Generalized Anxiety Disorder (GAD) is one of the most common forms of anxiety. It is characterized by persistent, excessive, exaggerated and chronic worry about everyday life events. Those who suffer from GAD find that they spend the majority of their day worrying about all of the “what ifs” that could occur in the near or distant future. The Center for Anxiety & Chronic Worry has developed the following metaphor concerning this condition. Picture a typical “remote control” device used for our household TV’s, DVD players, etc. Pay particular attention to the buttons labeled “fast forward”, “rewind”, “stop”, “play”, and “mute”. People who suffer from depression frequently press the “rewind” button. That is, they seem to always be replaying in their mind all of the negative events in their life which have contributed to their depressed mood states (e.g., “the horrible manner in which my stepdad treated me”, “the unfair manner in which I was treated by my teachers in school”, “my friends always betrayed me”, etc.). In other words, their thoughts are consumed with the past. Those with chronic worry, keep pressing the fast forward button. Unfortunately, what they see during this screening are all of the future events that will no doubt go wrong (e,g, “The job interview will not go well”, “The airline will loose my luggage during my trip next week”,
“ I will surely run out of money before the end of the year”, “Important relationships I have will soon end”, "I will end up alone", etc.). Generalized Anxiety Disorder affects approximately 7 million people, and women are more then twice as likely to be diagnosed with this form of anxiety, in comparison to men. Physical symptoms can include muscle tension, fatigue, sleep difficulties, irritability, edginess, and stomach upset.
The Center for Anxiety & Chronic Worry, located in Incline Village, NV. (Lake Tahoe), provides a short-term Cognitive-Behavior Therapy (CBT) program designed to help the person with GAD to learn to press the “stop” button, such that their negative thought patterns are replaced with more realistic appraisals of everyday situational demands (present and future).

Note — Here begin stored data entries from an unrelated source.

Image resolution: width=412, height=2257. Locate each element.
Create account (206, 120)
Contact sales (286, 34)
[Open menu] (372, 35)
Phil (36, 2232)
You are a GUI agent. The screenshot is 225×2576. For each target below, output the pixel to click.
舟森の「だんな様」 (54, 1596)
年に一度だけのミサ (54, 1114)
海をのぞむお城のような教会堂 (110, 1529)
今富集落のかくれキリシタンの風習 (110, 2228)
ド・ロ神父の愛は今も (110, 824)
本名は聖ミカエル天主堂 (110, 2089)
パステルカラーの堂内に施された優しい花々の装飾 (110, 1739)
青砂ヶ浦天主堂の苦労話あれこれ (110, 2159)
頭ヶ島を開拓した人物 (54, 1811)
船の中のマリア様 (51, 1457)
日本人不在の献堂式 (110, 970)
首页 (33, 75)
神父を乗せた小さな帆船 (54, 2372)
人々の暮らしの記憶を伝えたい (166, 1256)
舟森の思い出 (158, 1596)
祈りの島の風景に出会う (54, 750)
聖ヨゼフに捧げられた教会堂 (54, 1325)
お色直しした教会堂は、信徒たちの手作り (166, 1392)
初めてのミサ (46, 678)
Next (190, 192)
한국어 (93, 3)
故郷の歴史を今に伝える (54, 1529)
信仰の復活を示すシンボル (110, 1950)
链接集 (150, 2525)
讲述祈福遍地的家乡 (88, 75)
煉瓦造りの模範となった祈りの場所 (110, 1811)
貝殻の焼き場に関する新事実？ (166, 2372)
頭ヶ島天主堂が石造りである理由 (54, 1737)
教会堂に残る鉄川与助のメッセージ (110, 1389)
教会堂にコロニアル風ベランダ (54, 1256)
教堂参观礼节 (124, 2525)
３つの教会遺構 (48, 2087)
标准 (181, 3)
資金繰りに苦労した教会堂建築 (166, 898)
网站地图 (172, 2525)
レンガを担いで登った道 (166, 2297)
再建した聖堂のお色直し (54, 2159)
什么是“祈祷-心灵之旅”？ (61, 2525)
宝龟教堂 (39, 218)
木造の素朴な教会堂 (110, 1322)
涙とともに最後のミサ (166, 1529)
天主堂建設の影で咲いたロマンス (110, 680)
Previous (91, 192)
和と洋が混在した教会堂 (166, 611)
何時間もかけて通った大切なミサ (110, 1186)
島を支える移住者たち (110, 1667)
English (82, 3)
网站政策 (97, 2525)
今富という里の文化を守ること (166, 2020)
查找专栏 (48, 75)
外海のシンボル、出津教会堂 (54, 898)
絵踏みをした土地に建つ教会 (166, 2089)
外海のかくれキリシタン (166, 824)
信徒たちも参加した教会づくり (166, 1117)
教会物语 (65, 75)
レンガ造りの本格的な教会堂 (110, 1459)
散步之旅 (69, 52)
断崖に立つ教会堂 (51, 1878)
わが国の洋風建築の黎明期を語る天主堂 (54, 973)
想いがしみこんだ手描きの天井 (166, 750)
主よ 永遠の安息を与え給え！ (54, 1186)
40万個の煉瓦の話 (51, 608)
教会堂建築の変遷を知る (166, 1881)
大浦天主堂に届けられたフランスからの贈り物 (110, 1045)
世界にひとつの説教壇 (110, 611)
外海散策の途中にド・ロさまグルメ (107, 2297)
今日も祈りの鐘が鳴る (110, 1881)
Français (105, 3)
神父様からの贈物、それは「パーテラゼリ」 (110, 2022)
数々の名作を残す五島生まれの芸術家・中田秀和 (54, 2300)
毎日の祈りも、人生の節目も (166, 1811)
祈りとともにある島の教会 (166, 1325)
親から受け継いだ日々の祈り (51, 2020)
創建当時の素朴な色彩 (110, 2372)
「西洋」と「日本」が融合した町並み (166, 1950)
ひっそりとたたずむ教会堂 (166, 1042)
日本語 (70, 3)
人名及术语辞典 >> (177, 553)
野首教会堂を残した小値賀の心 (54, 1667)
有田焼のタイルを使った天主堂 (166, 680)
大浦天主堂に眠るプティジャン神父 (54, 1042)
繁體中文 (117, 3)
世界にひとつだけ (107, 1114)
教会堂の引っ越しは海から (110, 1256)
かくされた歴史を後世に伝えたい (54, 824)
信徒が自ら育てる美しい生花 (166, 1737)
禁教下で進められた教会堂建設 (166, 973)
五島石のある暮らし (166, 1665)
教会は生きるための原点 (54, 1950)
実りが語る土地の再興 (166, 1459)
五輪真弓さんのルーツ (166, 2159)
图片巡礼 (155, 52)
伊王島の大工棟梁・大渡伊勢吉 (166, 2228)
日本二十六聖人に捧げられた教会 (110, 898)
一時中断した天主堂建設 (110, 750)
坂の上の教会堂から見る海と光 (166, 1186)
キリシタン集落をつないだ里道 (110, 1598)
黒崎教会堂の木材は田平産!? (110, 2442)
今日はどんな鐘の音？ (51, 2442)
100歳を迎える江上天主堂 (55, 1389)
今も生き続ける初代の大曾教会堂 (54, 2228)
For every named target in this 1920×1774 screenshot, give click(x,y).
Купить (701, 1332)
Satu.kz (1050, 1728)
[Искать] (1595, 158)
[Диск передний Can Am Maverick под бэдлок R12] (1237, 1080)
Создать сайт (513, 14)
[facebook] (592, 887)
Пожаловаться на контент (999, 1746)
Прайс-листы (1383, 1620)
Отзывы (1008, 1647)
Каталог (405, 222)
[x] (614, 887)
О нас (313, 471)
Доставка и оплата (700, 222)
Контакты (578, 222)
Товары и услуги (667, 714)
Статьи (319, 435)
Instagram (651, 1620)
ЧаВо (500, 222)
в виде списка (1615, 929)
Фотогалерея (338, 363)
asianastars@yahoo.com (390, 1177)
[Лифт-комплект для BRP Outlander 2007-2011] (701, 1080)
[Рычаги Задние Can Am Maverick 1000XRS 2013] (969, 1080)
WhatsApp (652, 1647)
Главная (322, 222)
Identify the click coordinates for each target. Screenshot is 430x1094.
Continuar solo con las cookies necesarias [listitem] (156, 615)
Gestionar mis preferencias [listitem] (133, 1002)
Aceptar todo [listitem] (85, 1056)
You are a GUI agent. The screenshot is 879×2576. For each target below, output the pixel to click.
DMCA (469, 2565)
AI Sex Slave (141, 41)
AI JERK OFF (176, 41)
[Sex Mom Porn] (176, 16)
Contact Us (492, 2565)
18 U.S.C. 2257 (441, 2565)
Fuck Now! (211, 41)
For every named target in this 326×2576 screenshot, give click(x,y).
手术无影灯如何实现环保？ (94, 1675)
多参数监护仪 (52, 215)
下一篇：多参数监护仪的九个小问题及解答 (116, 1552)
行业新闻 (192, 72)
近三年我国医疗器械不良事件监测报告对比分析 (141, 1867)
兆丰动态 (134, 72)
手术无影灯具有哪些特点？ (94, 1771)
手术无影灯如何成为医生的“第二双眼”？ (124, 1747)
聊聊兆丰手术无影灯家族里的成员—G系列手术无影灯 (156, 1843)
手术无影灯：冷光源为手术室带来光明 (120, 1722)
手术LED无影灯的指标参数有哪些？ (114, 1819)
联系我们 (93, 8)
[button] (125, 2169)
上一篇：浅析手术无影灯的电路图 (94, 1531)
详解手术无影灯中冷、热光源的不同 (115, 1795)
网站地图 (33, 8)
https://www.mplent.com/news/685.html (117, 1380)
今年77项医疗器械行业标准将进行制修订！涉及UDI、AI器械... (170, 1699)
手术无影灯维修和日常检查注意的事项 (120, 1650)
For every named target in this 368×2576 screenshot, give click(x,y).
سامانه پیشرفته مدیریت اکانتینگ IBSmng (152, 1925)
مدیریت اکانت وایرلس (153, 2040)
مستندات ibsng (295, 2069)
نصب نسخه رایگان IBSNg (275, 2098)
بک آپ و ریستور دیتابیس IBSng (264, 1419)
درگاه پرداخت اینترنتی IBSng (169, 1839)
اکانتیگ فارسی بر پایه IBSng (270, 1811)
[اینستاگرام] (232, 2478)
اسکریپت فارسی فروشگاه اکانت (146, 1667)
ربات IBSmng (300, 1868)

In adddition, patients to learn to press the “pause” button on their emotional remote control in a way that helps them to learn to pause for a moment to "think about how they think", and to then ask themselves if they notice any particular pattern? Do they tend to "jump to conclusions", think in an "all or none"/"black & white" manner, etc.? In other words, I stress the importance of questioning one's typical, automatic ways of thinking, and to make a habit of asking..."is it possible that my interpretation of this situation may be incorrect? Might there be another way of viewing what just occurred? The bottom line is simply this; sometimes we all need to change the lens through which we interpret our day-to-day experiences. Is it time to change YOUR frame of reference? Hit the pause button, and think about it. For more information on Generalized Anxiety Disorder, please visit the and the web sites.
GENERALIZED ANXIETY DISORDER
CENTER FOR ANXIETY & CHRONIC WORRY
937 Tahoe Blvd. Ste. 205
Incline Village, NV. 89451
Copyright © 2014-2021: Center for Anxiety & Chronic Worry
All rights reserved: Barry C. Barmann, Ph.D.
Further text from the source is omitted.